It would help if the censor were off guard or off duty, and that is what happens when we are tired or relaxed and not thinking of anything in particular. When we are in the bath or shower is such a time. They are a time when useful ideas just occur to us. Perhaps the most famous example is that of Archimedes in his bath discovering how to find the volume of an irregular solid. A more modern, though less congenial, example, is that of the Russian physicist Sakharov, who got the idea of how to make a hydrogen bomb while he was waiting in a shopping queue.

It seems that we have to be in the right frame of mind, and which we are not if we are focused on items in the physical environment. The censor is too much on the alert for intrusions. But, as we have seen, there are ways of minimising its effectiveness and opening ourselves to ideas from the unconscious.

Could it be that one of the functions of the Quaker Meeting is to lay the censor aside? It is not uncommonly remarked that just as one was about to stand up and minister, someone else does so on the same topic. That is sometimes put down to telepathy, but perhaps it was that both people were open to the same message from the Spirit.

-*-*-

→ **The problem**
Please carry on the passage about the mind's censor and ideas from the unconscious, starting after its last sentence.

→ **Source data**
-*-*-

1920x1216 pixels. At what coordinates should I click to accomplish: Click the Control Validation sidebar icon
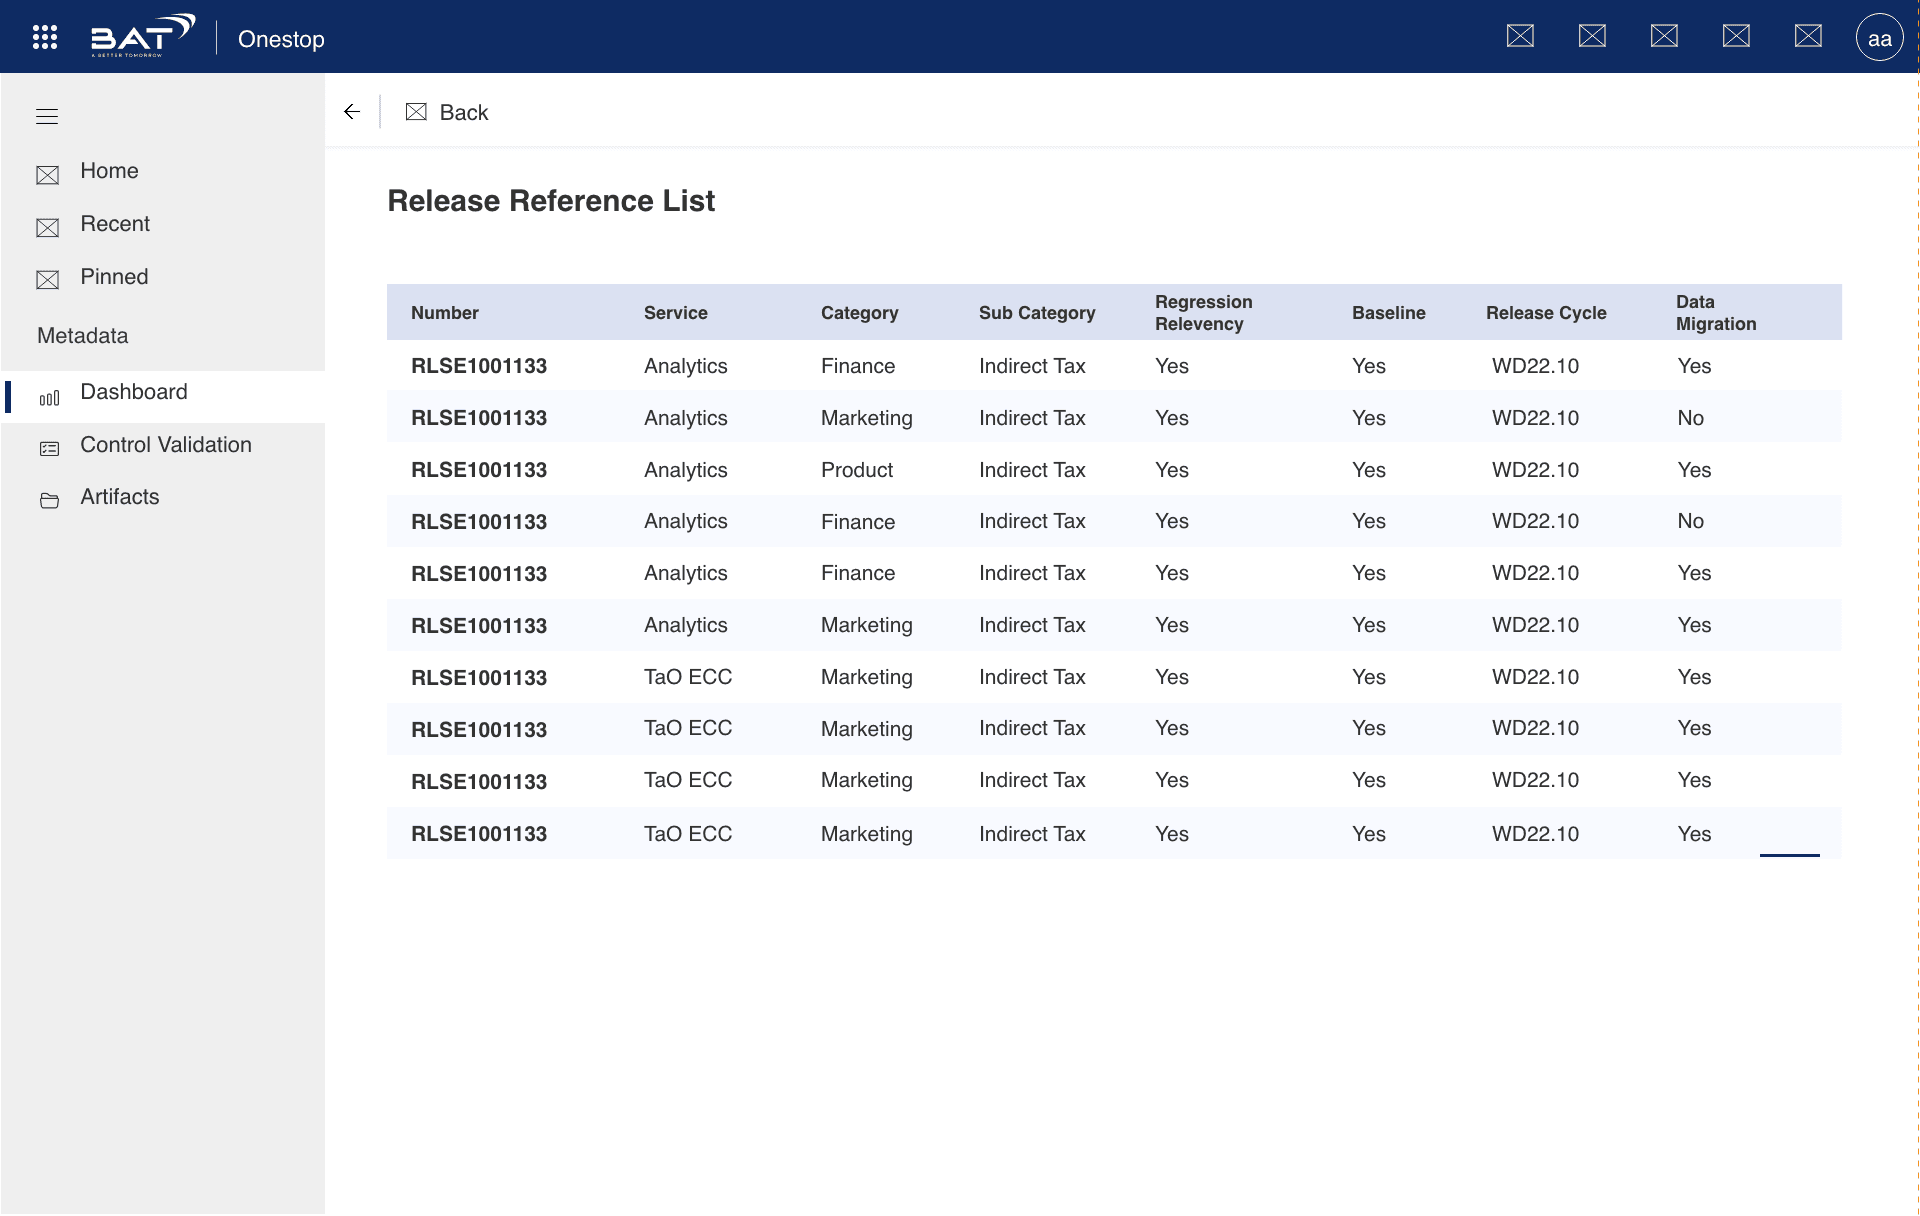tap(49, 449)
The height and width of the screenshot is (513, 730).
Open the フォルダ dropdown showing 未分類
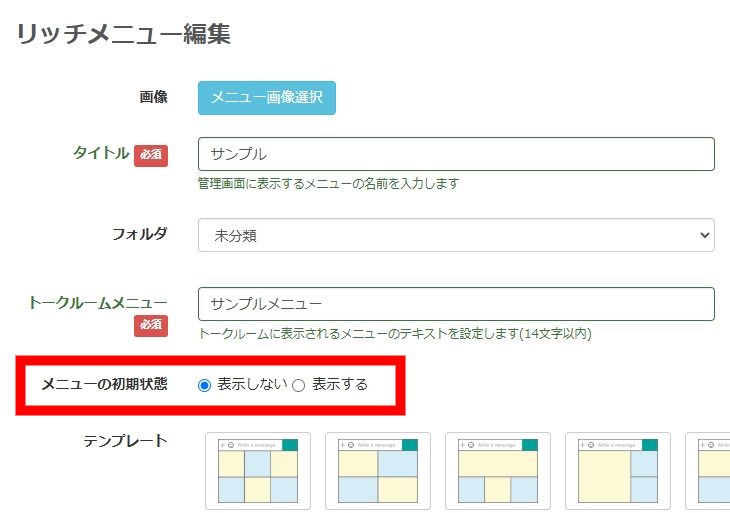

-*-*-

→ **Answer for this exercise**
The suggestion is that prophecy comes up through the unconscious, indeed that it is a particular kind of inspiration, which, of course, is what has usually been held. Price has provided a model of how it works. A prophet is one in whom the door to the unconscious is unusually open. Of course, they also have to be close to God, which presupposes a life of prayer.

If I may say so, I have had one vision — personally valuable, but without religious import — and that was on the borderline between sleeping and waking, when the censor had not yet returned to duty. Price remarks that we have to be willing to receive what the unconscious has to offer, and many of us are not. We are afraid of it.

As for prayer, one of the best comments about it was made by that visionary, Julian of Norwich: God teaches us to pray.

 

1. William James, The Varieties of Religious Experience, Collins, The Fontana Library, 1968, p.490.